И опять она не ответила. Он знал, что ему нужно остановиться прежде, чем он зайдет чересчур далеко.
– Тебе опасно выходить за пределы этого убежища, без меня, без моей охраны, – сказал он настойчиво. – Ангелы найдут тебя. Ты это знаешь. Я знаю, ты это знаешь. – И тут он увидел это. Увидел, как ее лицо становится холодным, замкнутым. И почему он всегда это делает? Поэтому-то они и перестали общаться: ей надоели его мольбы и угрозы. И вот он опять пытается ее запугать.
– Это – не убежище, – сказала она. – Это – тюрьма. Это – смерть. Я лучше рискну попасться своре Габриэля, чем проведу здесь хоть один лишний день.
Сеной поднял глаза, туда, где небо встречалось с океаном, гадая, понимает ли она, какую боль только что ему причинила. У него тоже не было ни малейшего желания жить в клетке, но он бы предпочел клетку свободе без нее. Его взгляд упал на ее руку, лежавшую между ними, на сиденье.
И он притронулся – всего лишь провел пальцем по запястью.
Она отдернула руку. Ее лицо исказилось отвращением, и ему показалось, что его ударили.
– Прости, – сказал он. – Это непросто – быть так близко.
Она встала.
– Не нужно извинений. Просто твое тело… Это все равно что притронуться к смерти.
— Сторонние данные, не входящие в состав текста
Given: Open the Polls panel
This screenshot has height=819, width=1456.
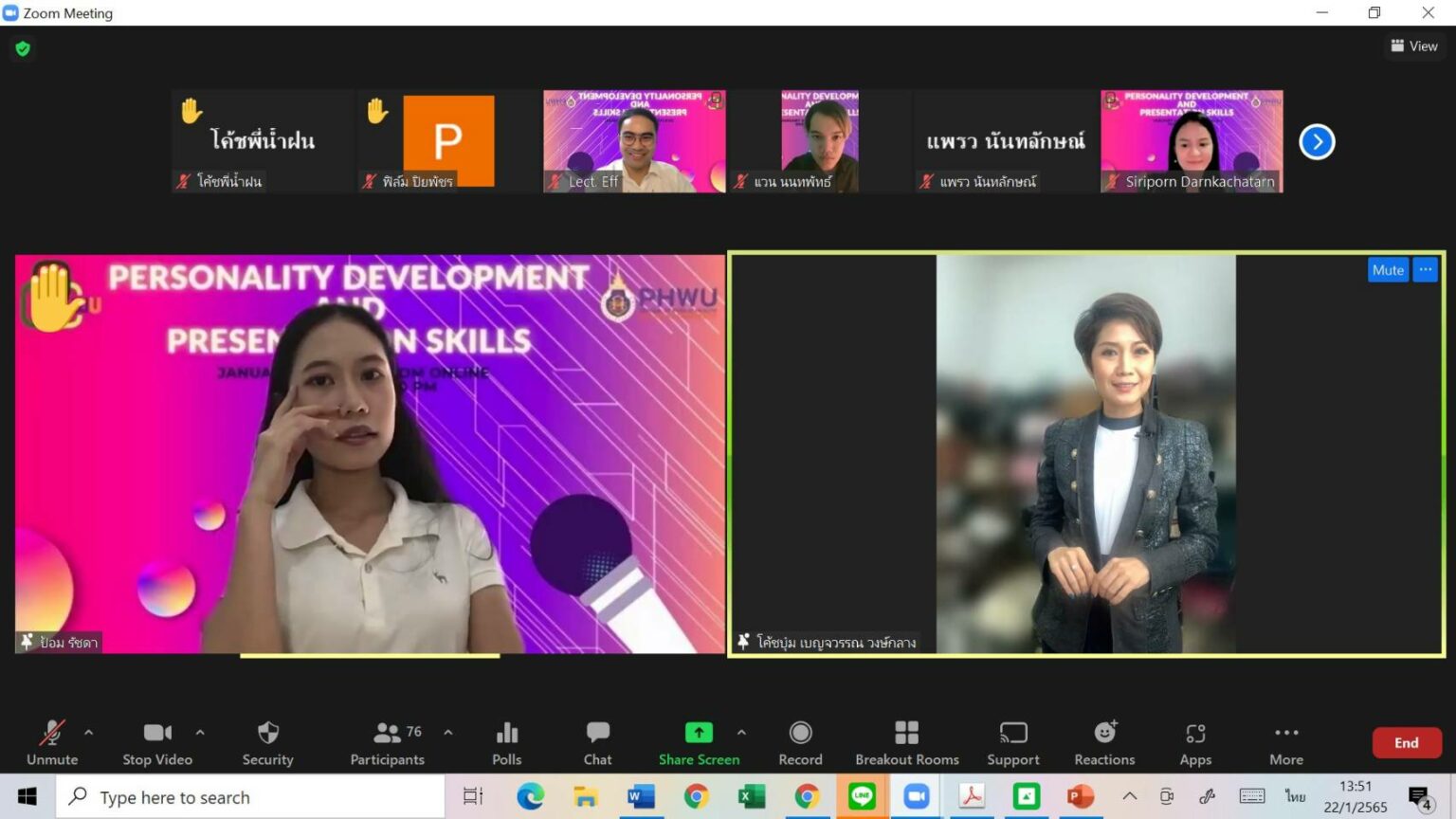Looking at the screenshot, I should click(x=506, y=742).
– Я знаю… Поверь. Мне же приходится жить внутри этого трупа.
– Если бы только… – Она не закончила.
– Да, если бы только.
– Давай не будем хоронить себя в прошлом, – сказала она. – Давай вместо этого будем надеяться на Чета. Вскоре я снова стану сильнее и, как только у нас будет ключ, мы сможем довершить то, что начали.
И только теперь, услышав это от кого-то еще, он понял, насколько смехотворными были его надежды:
Все дети собрались здесь, на вершине холма, глядя на Ламию своими маленькими светящимися глазками. Их лица, как и его, были переполнены жаждой – жаждой быть с ней. И он вдруг увидел, насколько он был теперь жалок. Он, который был когда-то великим охотником, сокрушителем богов и чудовищ, он, ангел, которого Габриэль звал Мечом своей силы. Он дошел до того, что умолял лилит позволить сесть рядом с ней – с той самой лилит, которую он послан был сразить. Трудно представить себе унижение горше.
Дети все звали ее, и она улыбнулась, поощряя их.
– Они любят меня, – сказала она, просияв.
А ведь и они, эти заблудшие души, могли оставить этот остров, только пожелай. Вот только они никогда этого не сделают, пока их мать здесь; за ней они последуют и в Ад.